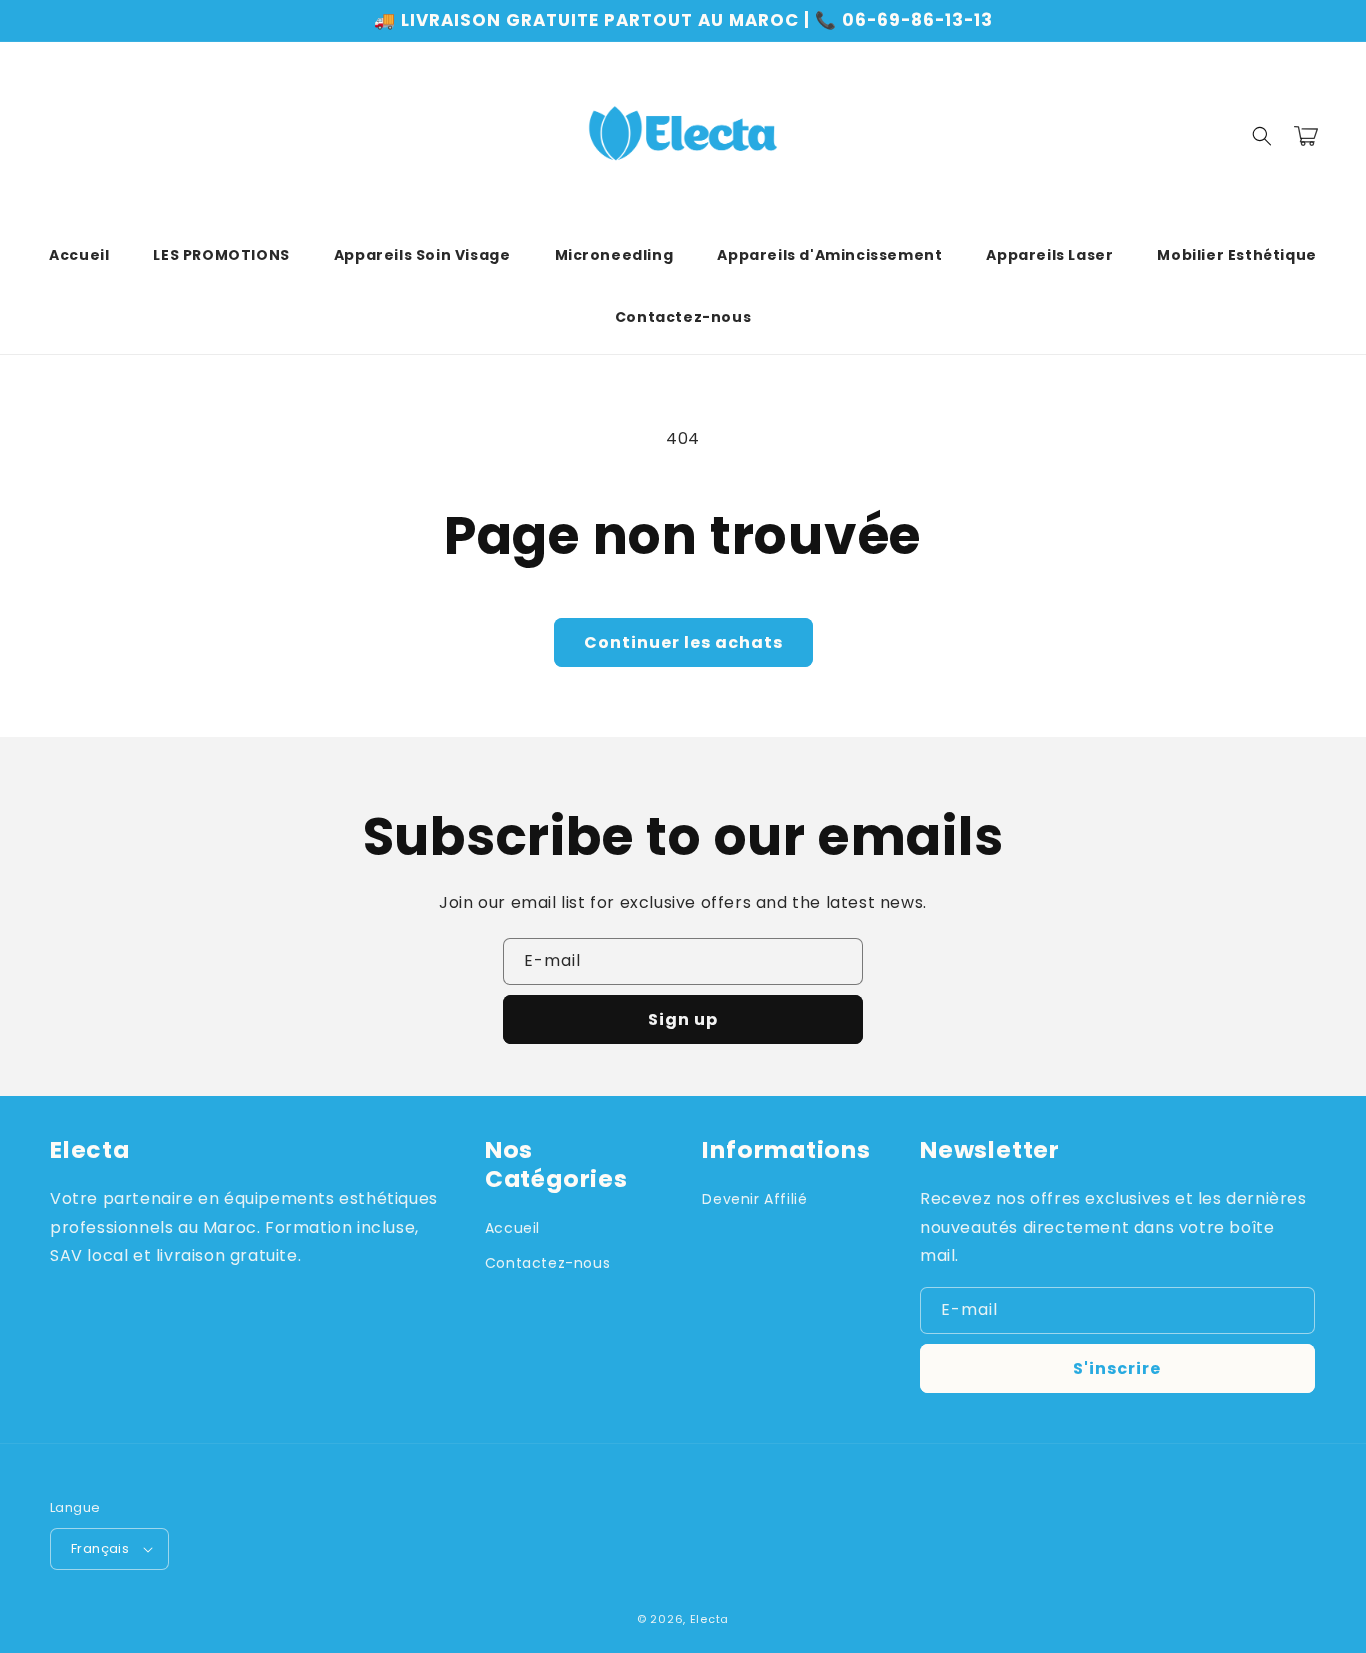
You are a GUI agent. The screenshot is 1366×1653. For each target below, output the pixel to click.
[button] (1262, 136)
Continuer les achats (683, 642)
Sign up (683, 1019)
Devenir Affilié (754, 1199)
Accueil (512, 1228)
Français (100, 1548)
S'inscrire (1117, 1368)
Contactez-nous (547, 1263)
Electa (709, 1619)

++++++++

Work to be completed
In the copy, include no pictures; transcribe every record above verbatim.

Answer section
You are a GUI agent. The screenshot is 1366×1653. For each target below, output the pixel to click.
[button] (1262, 136)
Continuer les achats (683, 642)
Sign up (683, 1019)
Devenir Affilié (754, 1199)
Accueil (512, 1228)
Français (100, 1548)
S'inscrire (1117, 1368)
Contactez-nous (547, 1263)
Electa (709, 1619)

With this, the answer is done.